俺、本当は見たくなかったんだわ。

 離れた年月を感じたくなかったのね。だってさ、ずいぶんと変わったって、聞いていたから。

 でも、列ができてさ。人が流れていくわけ。それにのらないと会場から出られない――みたいな空気になっていて。

 だからその流れに紛れ込んだんだわ。もう、人が大分いなくなってきた頃にな。

 たくさんの花に埋もれたお前は、何で笑っていたのかね。

 どうして笑えたんだ。

 ずっと、苦しんでいたと聞いたよ。柄の悪い連中と絡むようになってから、あんまし学校に来なくなってさ。もうすぐ高校卒業できるってとこまでいっていたのに、中退したよな。

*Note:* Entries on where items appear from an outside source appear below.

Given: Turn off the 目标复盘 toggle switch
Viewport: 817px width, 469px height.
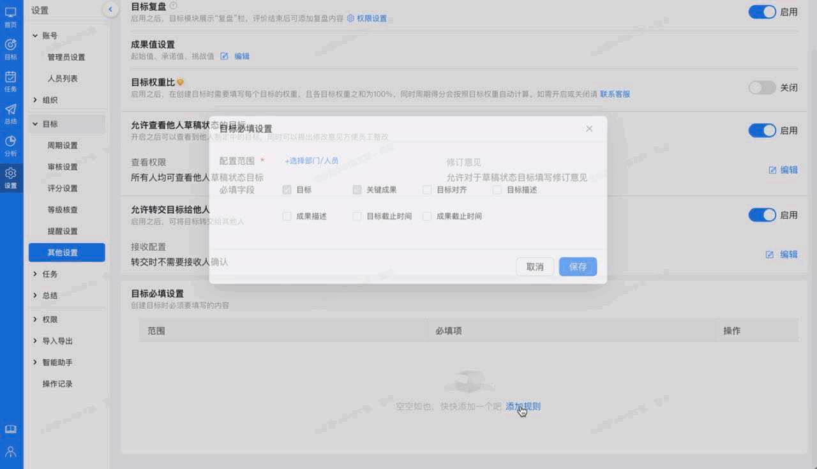Looking at the screenshot, I should click(762, 11).
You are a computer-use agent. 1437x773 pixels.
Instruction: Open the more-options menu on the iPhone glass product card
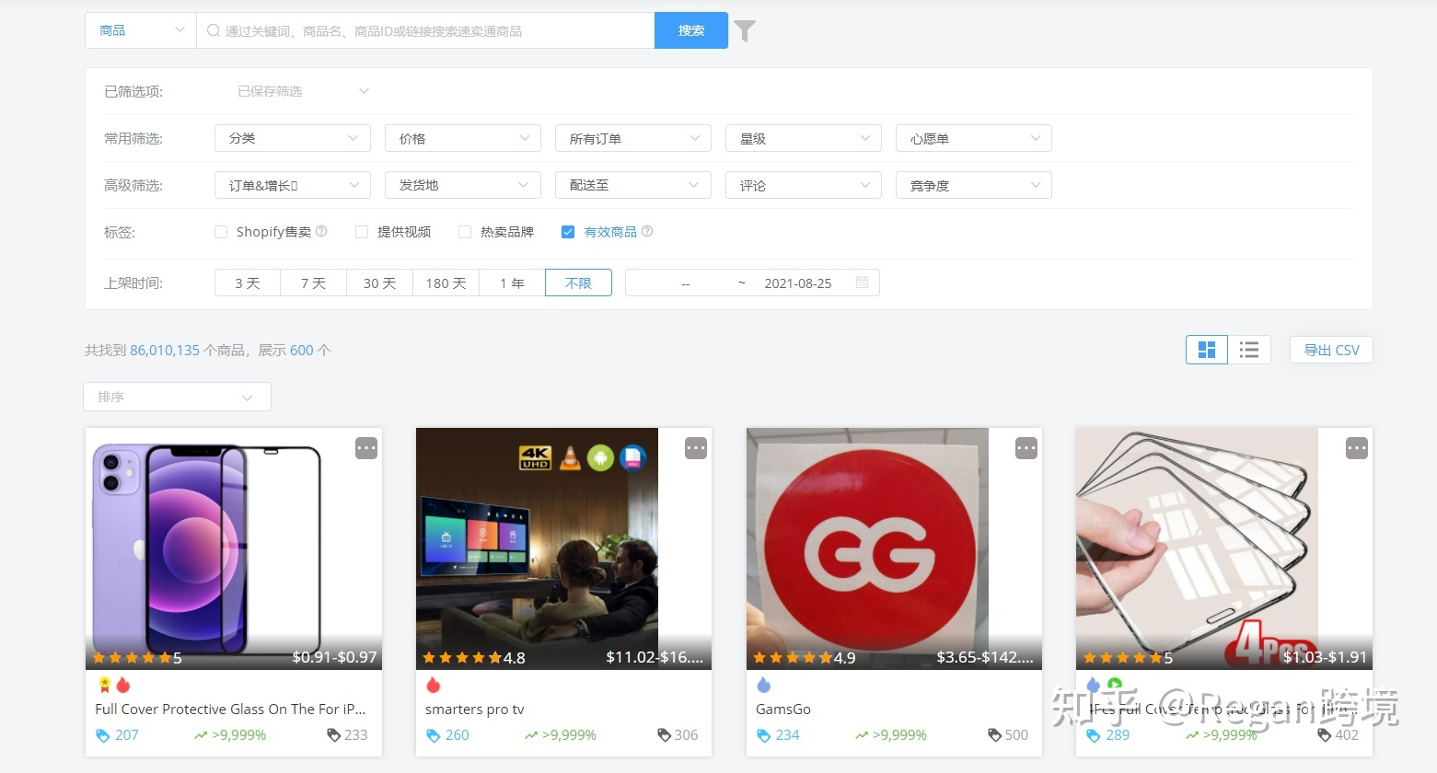tap(365, 447)
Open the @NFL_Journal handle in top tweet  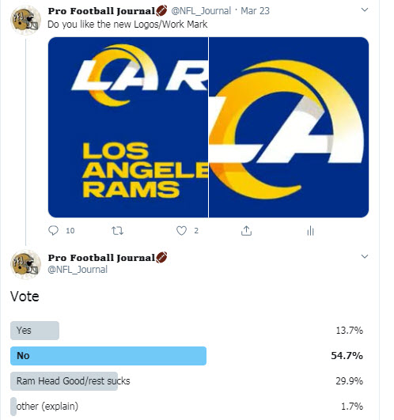coord(201,11)
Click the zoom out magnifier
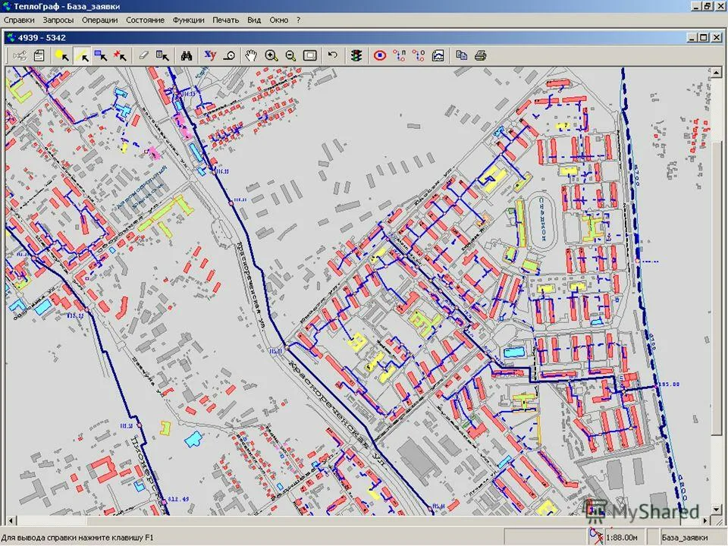This screenshot has width=728, height=546. 290,55
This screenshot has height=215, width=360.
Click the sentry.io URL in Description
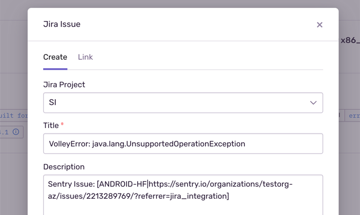click(221, 184)
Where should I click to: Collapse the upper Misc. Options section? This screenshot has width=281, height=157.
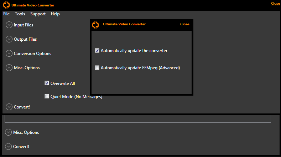pyautogui.click(x=9, y=68)
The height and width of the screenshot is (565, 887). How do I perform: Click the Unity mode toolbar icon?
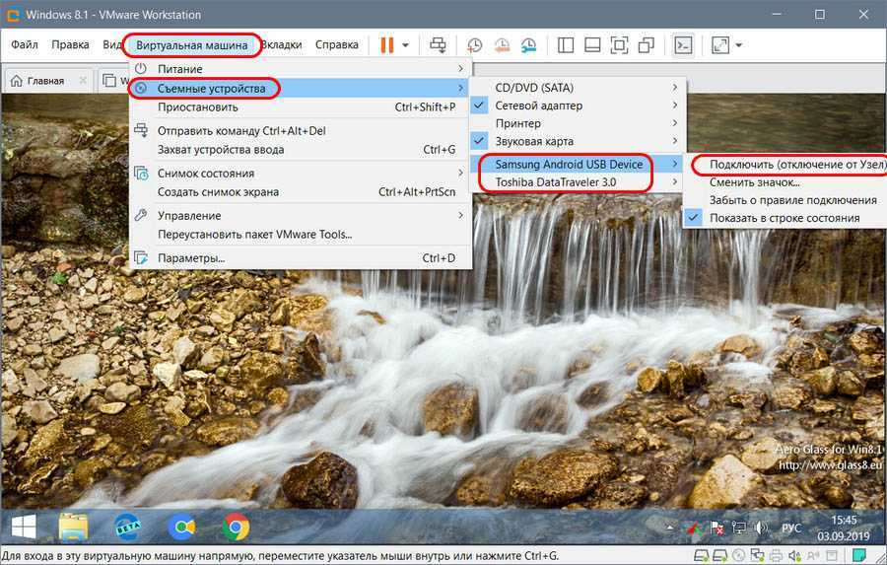[x=646, y=45]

 俺が何度連絡をしても、電話に出なくてさ。何度かメールしてみたら、メール拒否されるようになって。

 家に行ってもさ、いつの間にかそこには帰らないようになって。親御さんが困り果てた顔してたわ。

 俺たちがあの時、喧嘩をしなかったら。

 俺が貸したCDをさ、お前、他の奴に貸したんだったよな。

 こっちとしてはさ、お前にだから貸したのに――ってすっげぇ腹が立って。

 つい、何で勝手なことをするんだって怒ってしまって。

 そうしたらさ、お前、今まで見せたこともないような冷たい顔で、じゃあいいよもうって言ったよな。

 それから数日後にお前、柄の悪い奴らとつるみ始めたんだろう?

 俺さ、お前が何を悩んでいて、どんな風に物事を考えているかなんて、想像もしていなかったよ。だって、いつも笑っていたから。ずる賢かったし、世渡りもうまかったし、人を惹き付ける魅力に溢れていたし……雲のように、掴めない性格をしていたし。

 何故だろうな。どうしてなんだろう。

 お前に何があったのか、何で俺は知らないんだろう。

 あんなに一緒にいたのにな。

 ずっと、一緒だったな。

 出会いはいつだったっけ。もうよく覚えていない。

 幼稚園の頃――は、まだだな確か。

 小学校の頃か。いつだ? 知り合ったのは……通学団も違ったし、クラスも違ったはず。

 何がきっかけだったのか、どうしても思い出せない。その悔しさをお前に伝える術はもう、無いんだな。

 一緒に塾、サボったな。お前のせいで俺は、サボり癖がついたんだぞ――って、人のせいにするな、なんて言われそうだ。

 でもさ、お前上手にサボるから。家に連絡がいかないようにする技とかさ。本当に、頭の回転が早かった。

 それなのに――好奇心か。それのせいでああなったのかな。

 内蔵も、ぼろぼろだったんだって?

 何やってんだ。

 阿呆じゃあないのか。

 どうしてそうなったんだよ。

 対人スキルだって高かったじゃあないか。好奇心は強すぎるくらいだったけれど、身を守ることだってできただろう?

 俺が、傍にいたら何かが変わっていたか?

 それとも――俺の傍にいたからお前は、そうなったのか。

 答えを知りたいのに、問いかけたくともお前は、いない。